GitHub - neul-labs/fast-langgraph: High-performance Rust accelerators for LangGraph applications. Drop-in components that provide up to 700x speedups for checkpoint operations and 10-50x speedups for state management.

High-performance Rust accelerators for LangGraph applications. Drop-in components that provide up to 700x speedups for checkpoint operations and 10-50x speedups for state management.

Why Fast-LangGraph?

LangGraph is great for building AI agents, but production workloads often hit performance bottlenecks:

Checkpoint serialization - Python's deepcopy is slow for complex state
State management at scale - High-frequency updates accumulate overhead
Repeated LLM calls - Identical prompts waste API costs

Fast-LangGraph solves these by reimplementing critical paths in Rust while maintaining full API compatibility.

Install

pip install fast-langgraph

Acceleration Modes

Fast-LangGraph offers two types of acceleration:

Automatic Acceleration (via Shim)

Enable transparent acceleration with a single environment variable or function call. No code changes required to your existing LangGraph application.

# Option 1: Environment variable (recommended for production)
export FAST_LANGGRAPH_AUTO_PATCH=1
python your_app.py

# Option 2: Explicit patching at startup
import fast_langgraph
fast_langgraph.shim.patch_langgraph()

# Your existing LangGraph code runs faster automatically

What gets accelerated automatically:

Component	Speedup	Description
Executor Caching	2.3x	Reuses ThreadPoolExecutor across invocations
apply_writes	1.2x	Rust-based channel batch updates

Combined automatic speedup: ~2.8x for typical graph invocations.
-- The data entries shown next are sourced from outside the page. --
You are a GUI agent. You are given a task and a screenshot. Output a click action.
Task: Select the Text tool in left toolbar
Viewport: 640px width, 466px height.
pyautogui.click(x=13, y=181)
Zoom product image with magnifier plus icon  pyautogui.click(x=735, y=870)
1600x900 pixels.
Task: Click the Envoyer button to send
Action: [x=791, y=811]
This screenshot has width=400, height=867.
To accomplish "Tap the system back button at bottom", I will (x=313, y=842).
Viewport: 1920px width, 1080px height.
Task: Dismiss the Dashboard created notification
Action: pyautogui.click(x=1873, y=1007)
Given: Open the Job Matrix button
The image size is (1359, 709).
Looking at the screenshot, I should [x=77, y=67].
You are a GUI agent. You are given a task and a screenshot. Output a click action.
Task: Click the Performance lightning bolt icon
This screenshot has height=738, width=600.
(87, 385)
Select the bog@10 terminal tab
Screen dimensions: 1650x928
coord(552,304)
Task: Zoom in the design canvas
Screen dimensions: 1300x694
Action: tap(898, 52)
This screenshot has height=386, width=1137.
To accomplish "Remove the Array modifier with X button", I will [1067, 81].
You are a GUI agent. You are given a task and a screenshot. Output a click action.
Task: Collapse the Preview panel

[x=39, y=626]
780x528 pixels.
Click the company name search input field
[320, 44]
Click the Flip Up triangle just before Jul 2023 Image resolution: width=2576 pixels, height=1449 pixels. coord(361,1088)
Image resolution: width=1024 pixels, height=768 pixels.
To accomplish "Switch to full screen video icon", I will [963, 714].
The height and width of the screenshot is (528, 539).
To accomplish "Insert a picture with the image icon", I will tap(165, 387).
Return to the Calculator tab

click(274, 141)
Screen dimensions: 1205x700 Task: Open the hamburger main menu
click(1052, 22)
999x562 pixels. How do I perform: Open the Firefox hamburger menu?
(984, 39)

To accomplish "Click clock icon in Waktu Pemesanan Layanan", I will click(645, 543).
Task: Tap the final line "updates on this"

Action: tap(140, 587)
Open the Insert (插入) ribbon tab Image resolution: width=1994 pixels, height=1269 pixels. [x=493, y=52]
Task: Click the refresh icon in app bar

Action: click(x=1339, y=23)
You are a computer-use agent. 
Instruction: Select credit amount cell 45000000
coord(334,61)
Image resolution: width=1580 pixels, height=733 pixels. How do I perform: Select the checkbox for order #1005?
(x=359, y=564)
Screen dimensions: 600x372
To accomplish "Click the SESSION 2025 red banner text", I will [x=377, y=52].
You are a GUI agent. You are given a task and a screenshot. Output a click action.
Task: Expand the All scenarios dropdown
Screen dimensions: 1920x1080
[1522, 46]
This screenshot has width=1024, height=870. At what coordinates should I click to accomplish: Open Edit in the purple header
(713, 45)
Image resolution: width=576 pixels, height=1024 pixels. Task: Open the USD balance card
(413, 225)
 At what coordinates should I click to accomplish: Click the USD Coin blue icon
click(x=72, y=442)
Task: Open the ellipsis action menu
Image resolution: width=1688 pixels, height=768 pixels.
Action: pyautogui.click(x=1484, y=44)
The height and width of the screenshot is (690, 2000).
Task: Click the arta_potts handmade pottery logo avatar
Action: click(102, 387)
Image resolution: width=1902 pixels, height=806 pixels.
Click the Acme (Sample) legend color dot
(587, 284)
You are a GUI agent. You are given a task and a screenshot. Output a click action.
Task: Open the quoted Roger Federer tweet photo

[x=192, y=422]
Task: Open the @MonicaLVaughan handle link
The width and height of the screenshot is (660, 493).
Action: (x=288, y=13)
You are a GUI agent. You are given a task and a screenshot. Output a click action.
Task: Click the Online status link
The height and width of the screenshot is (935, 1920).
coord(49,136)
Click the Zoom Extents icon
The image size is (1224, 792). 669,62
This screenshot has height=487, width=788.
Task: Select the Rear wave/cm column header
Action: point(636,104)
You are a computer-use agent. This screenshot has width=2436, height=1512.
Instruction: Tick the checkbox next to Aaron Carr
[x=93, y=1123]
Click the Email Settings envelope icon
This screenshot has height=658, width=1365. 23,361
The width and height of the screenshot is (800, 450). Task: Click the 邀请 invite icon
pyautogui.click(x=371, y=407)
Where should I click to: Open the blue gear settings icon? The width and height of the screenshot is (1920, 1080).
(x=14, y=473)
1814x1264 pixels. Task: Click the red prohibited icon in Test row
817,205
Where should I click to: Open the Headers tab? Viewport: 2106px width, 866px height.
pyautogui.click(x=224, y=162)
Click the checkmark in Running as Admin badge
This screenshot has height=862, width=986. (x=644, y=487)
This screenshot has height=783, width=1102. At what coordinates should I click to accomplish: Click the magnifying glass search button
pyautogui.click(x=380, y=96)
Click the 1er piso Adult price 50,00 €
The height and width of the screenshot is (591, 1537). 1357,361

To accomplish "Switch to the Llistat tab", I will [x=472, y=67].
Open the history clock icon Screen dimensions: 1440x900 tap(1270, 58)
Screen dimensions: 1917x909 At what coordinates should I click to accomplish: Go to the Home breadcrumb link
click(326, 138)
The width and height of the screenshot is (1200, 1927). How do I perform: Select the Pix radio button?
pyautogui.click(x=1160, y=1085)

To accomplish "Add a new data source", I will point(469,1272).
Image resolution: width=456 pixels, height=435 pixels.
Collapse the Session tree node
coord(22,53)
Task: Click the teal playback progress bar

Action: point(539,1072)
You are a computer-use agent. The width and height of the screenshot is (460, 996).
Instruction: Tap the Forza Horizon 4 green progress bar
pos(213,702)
Check acceleration status:

import fast_langgraph
fast_langgraph.shim.print_status()

Manual Acceleration (Explicit Usage)

For maximum performance, use Rust components directly. These require small code changes but provide the largest speedups.

from fast_langgraph import (
    RustSQLiteCheckpointer,  # 5-6x faster checkpointing
    cached,                   # LLM response caching
    langgraph_state_update,   # Fast state merging
)

Component	Speedup	When to Use
`RustSQLiteCheckpointer`	5-6x	State persistence
`@cached` decorator	10x+	Repeated LLM calls (with 90% hit rate)
`langgraph_state_update`	13-46x	High-frequency state updates

Quick Start

1. Automatic Acceleration (Easiest)

# At the top of your application
import fast_langgraph
fast_langgraph.shim.patch_langgraph()

# Rest of your code unchanged - runs 2-3x faster
from langgraph.graph import StateGraph
# ...

2. Fast Checkpointing (Biggest Impact)

Drop-in replacement for LangGraph's SQLite checkpointer:

from fast_langgraph import RustSQLiteCheckpointer

# 5-6x faster than the default checkpointer
checkpointer = RustSQLiteCheckpointer("state.db")
graph = graph.compile(checkpointer=checkpointer)

3. LLM Response Caching

Cache LLM responses to avoid redundant API calls:

from fast_langgraph import cached

@cached(max_size=1000)
def call_llm(prompt):
    return llm.invoke(prompt)

# First call: hits the API (~500ms)
response = call_llm("What is LangGraph?")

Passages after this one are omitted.